--- start Data provided ---

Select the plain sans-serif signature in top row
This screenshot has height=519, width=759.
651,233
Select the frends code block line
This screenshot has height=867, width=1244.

--- end Data provided ---
--- start Data provided ---

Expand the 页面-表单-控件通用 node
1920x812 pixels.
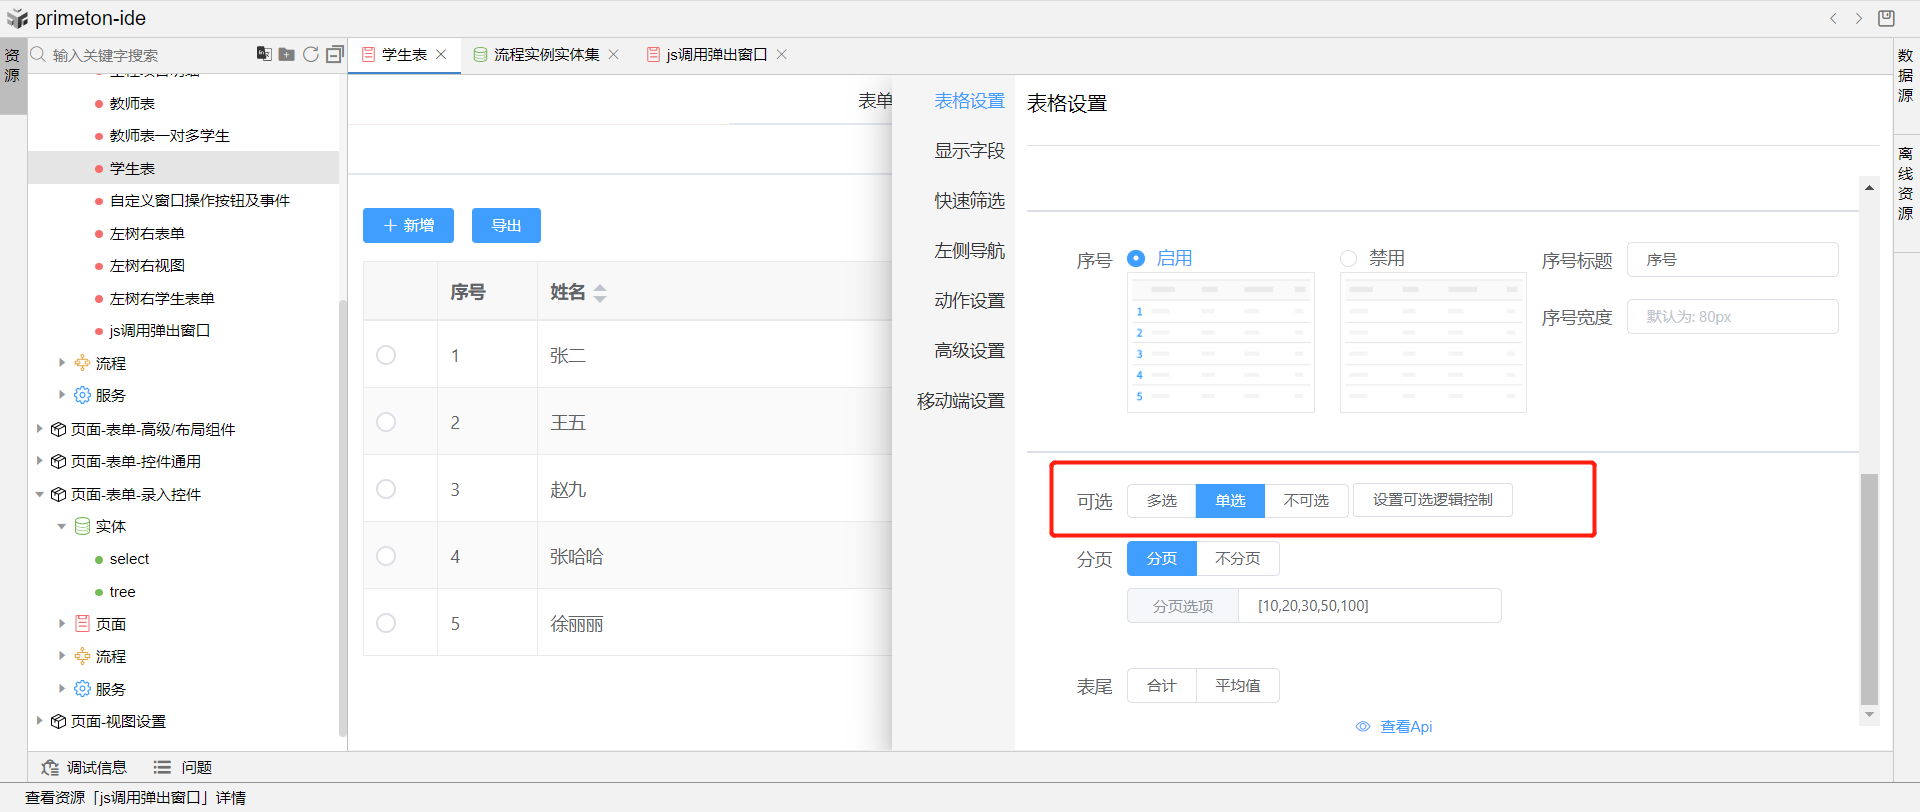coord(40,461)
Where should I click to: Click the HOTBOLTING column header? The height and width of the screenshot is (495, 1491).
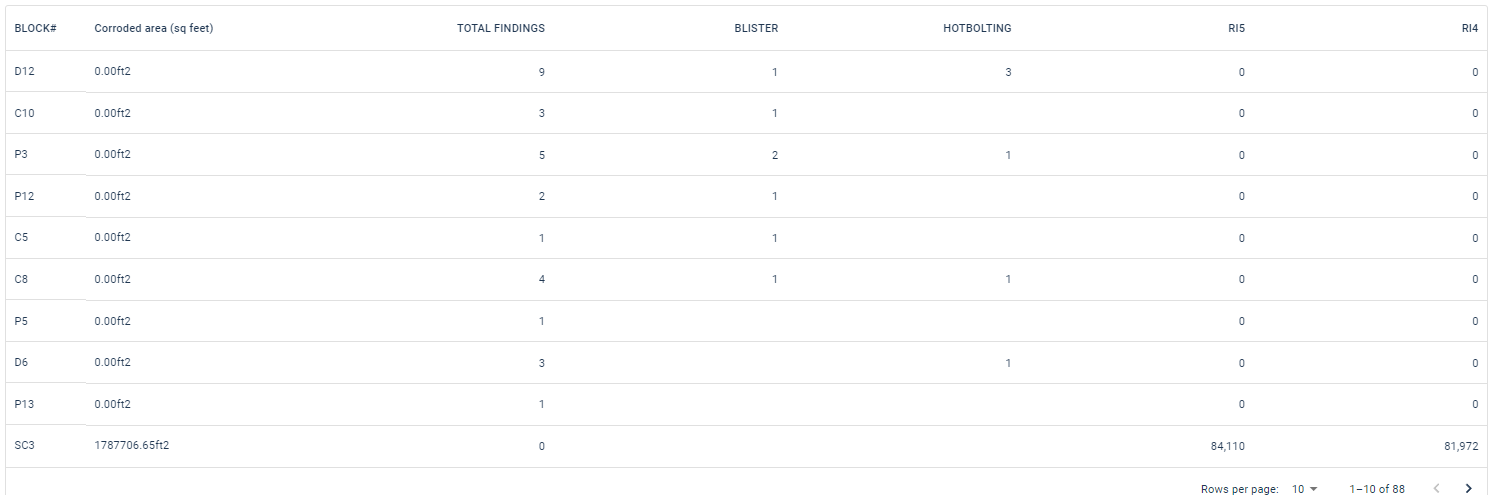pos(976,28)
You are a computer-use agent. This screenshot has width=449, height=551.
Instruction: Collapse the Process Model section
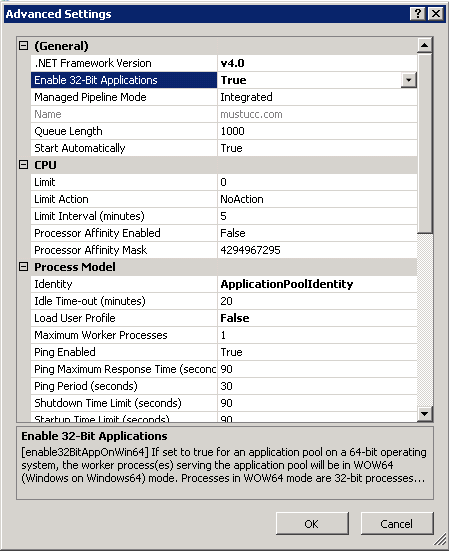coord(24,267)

--- end Data provided ---
--- start Data provided ---

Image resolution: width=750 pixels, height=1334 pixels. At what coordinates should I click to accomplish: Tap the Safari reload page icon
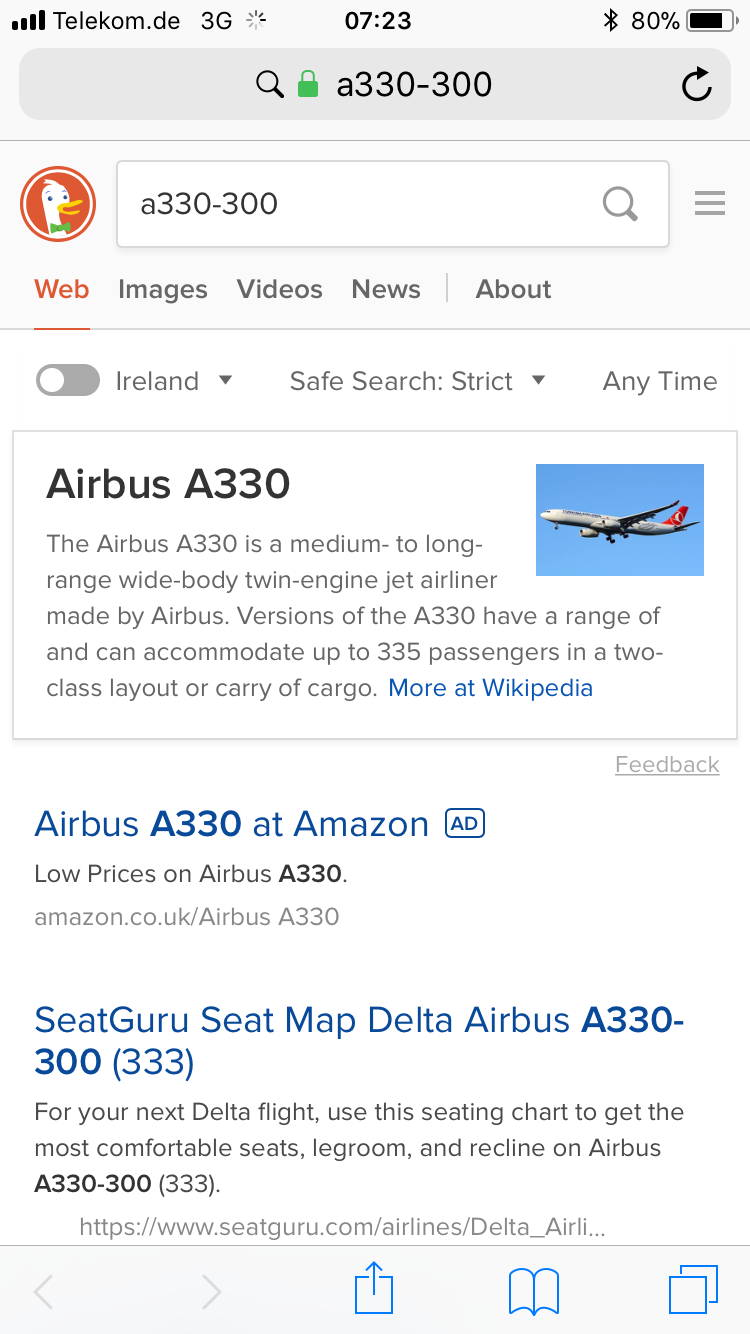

--- end Data provided ---

Rewrite the records from the line with "Select the plain" through the line with "This screenshot has height=867, width=1244.", changing "signature" to "heading" and leaving everything else unchanged. Give only those lines.

# Solved exercise:
Select the plain sans-serif heading in top row
This screenshot has height=519, width=759.
651,233
Select the frends code block line
This screenshot has height=867, width=1244.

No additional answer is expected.